On behalf of adults that have failed you, let me offer some of the most powerful words I know: I’m sorry. Forgive us. We have hurt you. We will hurt you. We don’t mean to. I’m sorry that we do what we tell you not to.
God’s people will get it wrong continually. We’re imperfect but God isn’t and He gets it right 1000% of the time. Blame us for our failings, not Him. Hold us accountable for our actions, not the Creator of your soul who just wants time with you. Forgive us. Forgive me. Listen, I love cool slang as much as the next person but “my bad” doesn’t carry the same weight as “I’m sorry.” “My bad” is void of responsibility. I’m sorry; I’m remorseful. I messed up. Forgive us all, if you don’t, you’ll grow bitter. And bitterness turns to resentment-resentment can turn that good heart of yours to stone.

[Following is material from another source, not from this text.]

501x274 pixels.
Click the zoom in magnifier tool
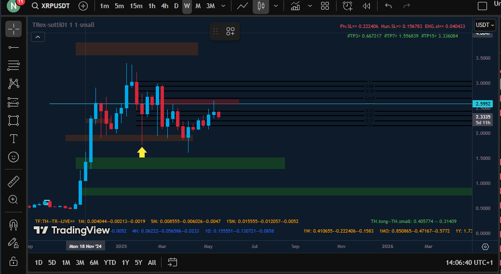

We love you so much it hurts inside, we care so much about you that we could go crazy. We’re learning and so we take away your bacon, thinking we’re doing you a favor when actually, you’re teaching us. My 26-year-old son is the greatest example of God’s love and forgiveness in human form. He’s gold. I’m committed to saying “I’m sorry” as many times as it takes, even when I feel I’m right. I’m swallowing selfish pride to taste resolve. Hearts are more important. I want to love Him the way that God loves us: in ridiculous amounts. You are loved in ridiculous amounts, maybe even more than bacon.